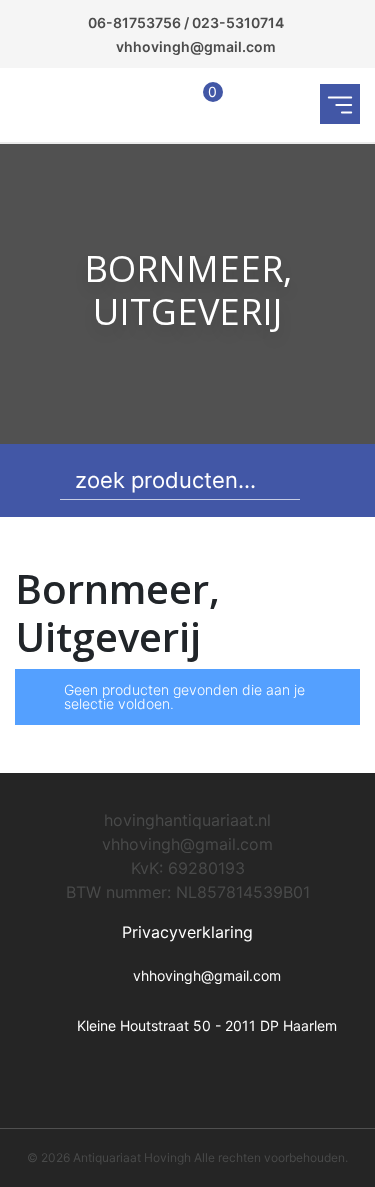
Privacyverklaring (187, 932)
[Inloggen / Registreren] (160, 104)
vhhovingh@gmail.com (196, 46)
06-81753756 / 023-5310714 (186, 22)
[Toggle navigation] (340, 104)
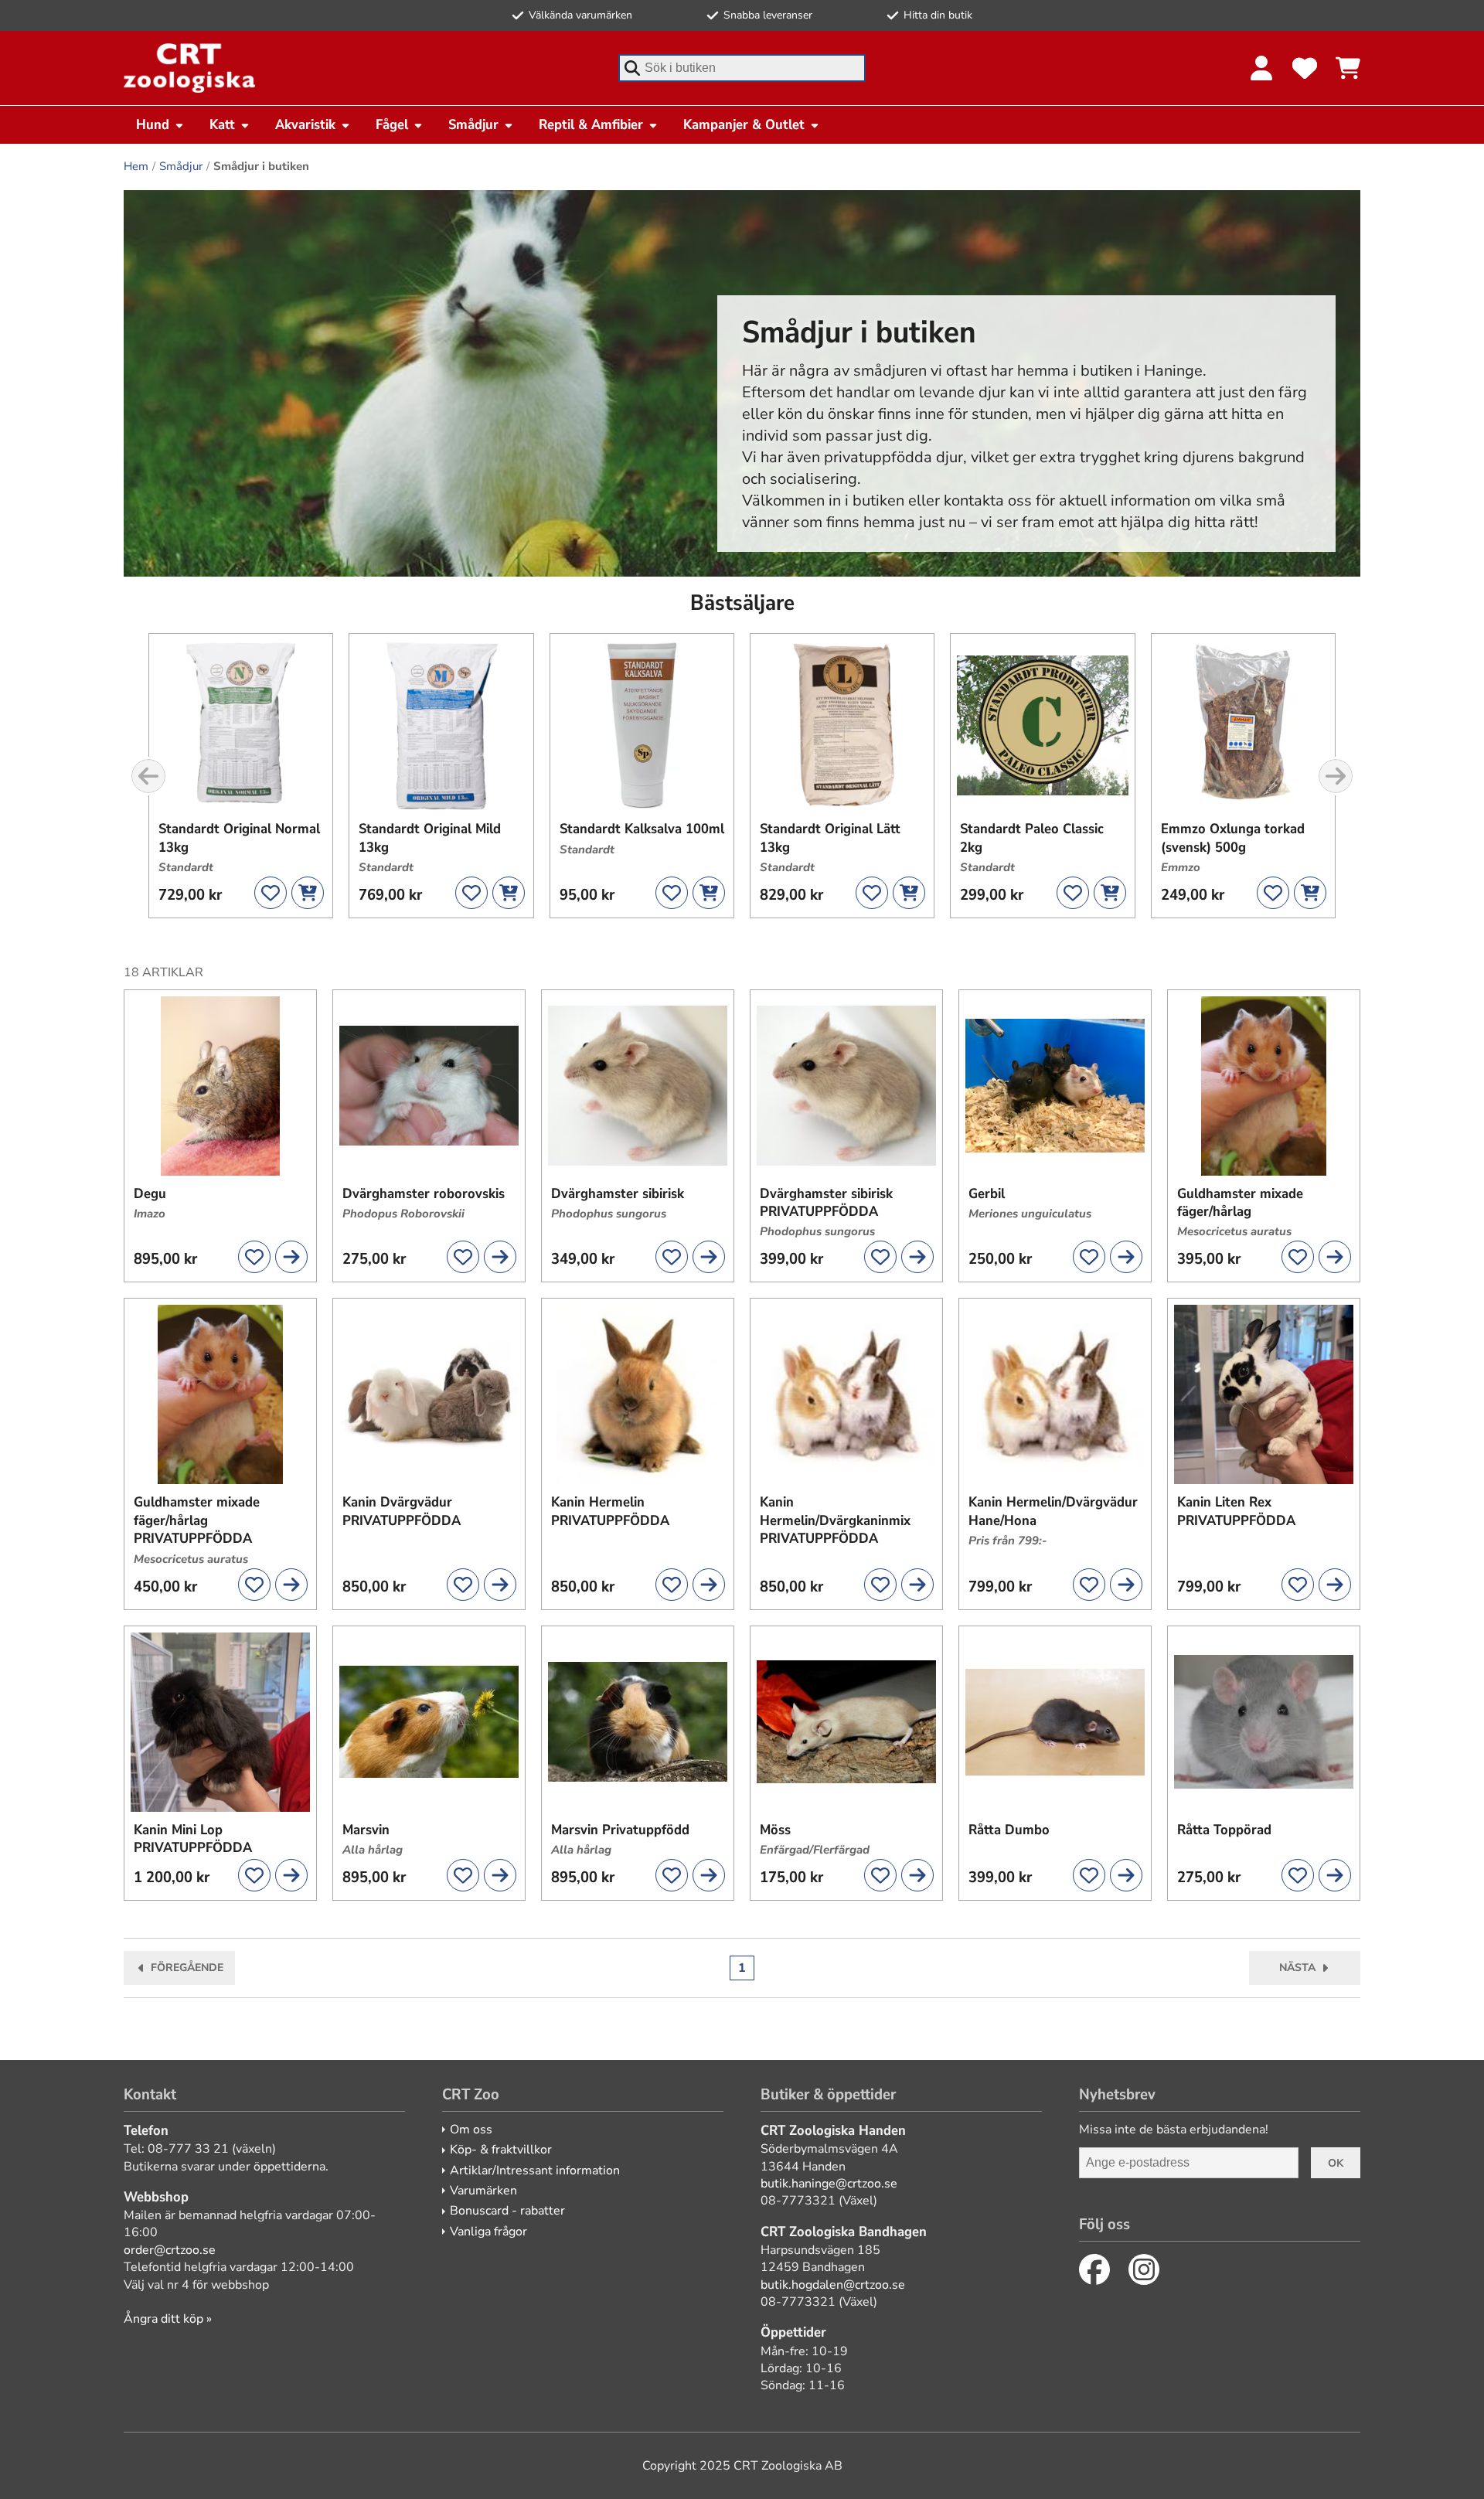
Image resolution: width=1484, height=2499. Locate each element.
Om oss (471, 2129)
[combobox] (742, 68)
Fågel (392, 124)
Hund (152, 124)
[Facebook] (1094, 2269)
_____
▶ _Work item_
What the reply must contain is an exact transcription of the data above and none of its pictures.

▶ _Answer_
Privacyverklaring (187, 932)
[Inloggen / Registreren] (160, 104)
vhhovingh@gmail.com (196, 46)
06-81753756 / 023-5310714 (186, 22)
[Toggle navigation] (340, 104)
Image resolution: width=1484, height=2499. Locate each element.
Om oss (471, 2129)
[combobox] (742, 68)
Fågel (392, 124)
Hund (152, 124)
[Facebook] (1094, 2269)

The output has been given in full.